Part of the problem, observes Lane, is "the assumption that objectivity is an ideal, absolute, impossible, incomprehensible, value-free state of being, outside of all physical, cognitive, psychological, and social contexts, where reality is perceived without distortions of any kind." To be objective in this confused view would be to somehow have access to "absolute truth" – to have the "God's-eye view on a story. To discard this impossible idea is the first step. The remedy, he argues, is what those four stages were struggling towards, which is Contextual Independence. There is one reality about which to report, and it is seen from many contexts — of which the reporter's is only one. An objective journalist therefore would be a reporter "who faithfully and accurately gets-both(all)-sides. ... In short, journalistic objectivity therefore becomes the ability to surf contexts."

Sounds like fun, right!

Note that arguing that "all knowledge is contextual" is not that same as saying that "everything is relative." It simply recognises that knowledge is always gained under certain conditions at certain times. "Journalists, like other seekers, must learn to trust themselves and their fellows and the world enough to take everything in" advises Michael Sschudson (author of the much-quoted Discovering the News), "while distrusting themselves and others and the appearance of the world enough not to be taken in by everything."
They would refuse, then, as some of them do now, either to surrender to relativism or to submit uncritically to arbitrary conventions established in the name of objectivity. This requires both personal and institutional tolerance of uncertainty and acceptance of risk and commitment to caring for truth. If this is difficult in journalism, it s nonetheless most vital, for the daily persuasions of journalists reflect and become our own.

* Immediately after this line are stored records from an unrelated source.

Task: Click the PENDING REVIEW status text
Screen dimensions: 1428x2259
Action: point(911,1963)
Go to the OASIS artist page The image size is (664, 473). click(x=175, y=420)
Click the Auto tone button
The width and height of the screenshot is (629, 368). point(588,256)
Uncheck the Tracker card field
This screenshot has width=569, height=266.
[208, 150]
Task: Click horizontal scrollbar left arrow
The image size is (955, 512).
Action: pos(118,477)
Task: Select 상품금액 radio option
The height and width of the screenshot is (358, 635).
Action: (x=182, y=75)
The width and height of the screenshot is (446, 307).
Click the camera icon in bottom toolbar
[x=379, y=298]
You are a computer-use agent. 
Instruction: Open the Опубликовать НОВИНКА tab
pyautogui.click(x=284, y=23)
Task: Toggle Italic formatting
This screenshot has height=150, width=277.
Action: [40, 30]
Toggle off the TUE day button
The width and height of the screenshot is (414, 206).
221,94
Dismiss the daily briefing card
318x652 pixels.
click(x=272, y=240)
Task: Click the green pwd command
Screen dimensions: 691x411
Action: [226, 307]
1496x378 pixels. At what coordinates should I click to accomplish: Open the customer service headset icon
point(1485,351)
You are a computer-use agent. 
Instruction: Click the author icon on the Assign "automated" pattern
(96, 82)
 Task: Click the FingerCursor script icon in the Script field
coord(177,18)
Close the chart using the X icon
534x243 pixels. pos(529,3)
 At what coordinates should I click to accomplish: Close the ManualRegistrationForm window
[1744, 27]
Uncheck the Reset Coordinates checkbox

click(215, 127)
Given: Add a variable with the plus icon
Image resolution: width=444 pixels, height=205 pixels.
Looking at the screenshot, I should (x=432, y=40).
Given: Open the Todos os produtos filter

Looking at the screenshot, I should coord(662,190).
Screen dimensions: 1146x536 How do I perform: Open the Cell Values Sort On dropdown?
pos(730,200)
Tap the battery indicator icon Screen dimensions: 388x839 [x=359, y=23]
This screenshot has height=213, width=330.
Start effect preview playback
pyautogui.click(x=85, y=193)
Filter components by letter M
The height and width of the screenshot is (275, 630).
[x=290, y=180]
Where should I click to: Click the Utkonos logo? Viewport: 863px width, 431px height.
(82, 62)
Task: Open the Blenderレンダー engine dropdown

Campbell has simply abandoned his calling. Perhaps his employers should be calling him on it.


Kiwiwit said...

I think a pretty good test of whether a news source is (objectively) truthful is to ask the question, are people being forced to fund that source? If the answer is yes, then why would anyone assume it to be truthful? Truth is of value in itself, and people will always be willing to pay a price for truth. It doesn’t need force and will often be provided voluntarily at great cost to the person giving it. Taxpayers are forced to fund John Campbell’s ‘journalism’ and that says everything.

Tom Hunter said...

You might also appreciate the list of Jim Lehrer's Rules for Journalism which I included in one of my Die MSM, Die posts back in 2020, Closer To The Grave

Lehrer was the prime TV anchor for PBS News for decades and I always appreciated him in that role, and as host of Presidential and other political debates.

MarkT said...

No, not really. It says something, but doesn’t say everything. You’re perhaps more likely to be objective if you work for privately funded media, but it’s no guarantee you will be, and no guarantee you won’t be if you’re paid by the state. State funded media is wrong, but that’s only tangential to what we’re talking about.